Friday, September 12, 2014

Fuller, Feynman: Curious Characters Under Study.

Students in my 10th grade gifted honors classes are doing a quick study of Buckminster Fuller and his efforts to create a mass produced home that would, among other things, exchange the internal air every 6 minutes, withstand fires, tornados; whose foundation was based upon a central mast and suspension structures, that could be shipped around the world easily, that could be purchased for (in 1946 dollars) the price of a Cadillac.  Fuller's Dymaxion House contained amenities and ideas so forward thinking that, after actually going home and digging into Fuller's ideas all on his own (no homework was assigned)  one of my students came into class on Wednesday and said, "Mr. Heidt, I just don't know why we're not all living in these houses now, or why we're not driving his amazing cars."

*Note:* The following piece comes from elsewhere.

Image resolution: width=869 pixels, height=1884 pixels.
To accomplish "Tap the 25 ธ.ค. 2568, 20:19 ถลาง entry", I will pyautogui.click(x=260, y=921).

I'd started the week with a short slide show about Bill Levitt and the creation of the Levittowns, the first planned suburbs that eventually became the model for most all the suburbs in America for the next 40 years.  These are the kinds of suburbs (most with townhomes or McMansions instead of the Levitt cottages) that many of my students live in.  So I'd set them up, used the principle of contrast to allow them to see the future that is/that "became," and set Fuller's ideas off against that.

It worked amazingly well.  To have students wondering why this just didn't happen, why the currency of a good idea was not enough to sell America on his genius, that's something I don't get to see everyday.  I wish I did.  But that's the drug that keeps me teaching, that aha! moment.

In my 9th grade classes, students are learning about the challenges that Richard Feynman faced as a
Feynman and C-clamp demonstration
member of the star studded Rogers commission in trying to figure out the cause of the Challenger disaster.  Those students are dealing with procedural challenges, a more difficult situation than the tangible situation faced by Fuller, but they are grasping it very well, the bureaucracy of the situation, and the insatiably curious nature of Feynman, a curious character.

We're examining the characters of these two men--biographically speaking we're reading their stories and trying to understand them as characters dealing with conflicts--through the lens of Carol Dweck's notion of mindsets.  We're trying to understand the manner in which they faced challenges, dealt with dilemmas, and overcame obstacles by reading, within their dispositions and personalities, aspects of fixed and growth mindsets.

For students in an English class, this study opens the door to deeper understandings of characters and personalities. Indeed, understanding people better was one of the main reasons I became an English major in the first place, as the study of character always lead me to better understanding of those around me.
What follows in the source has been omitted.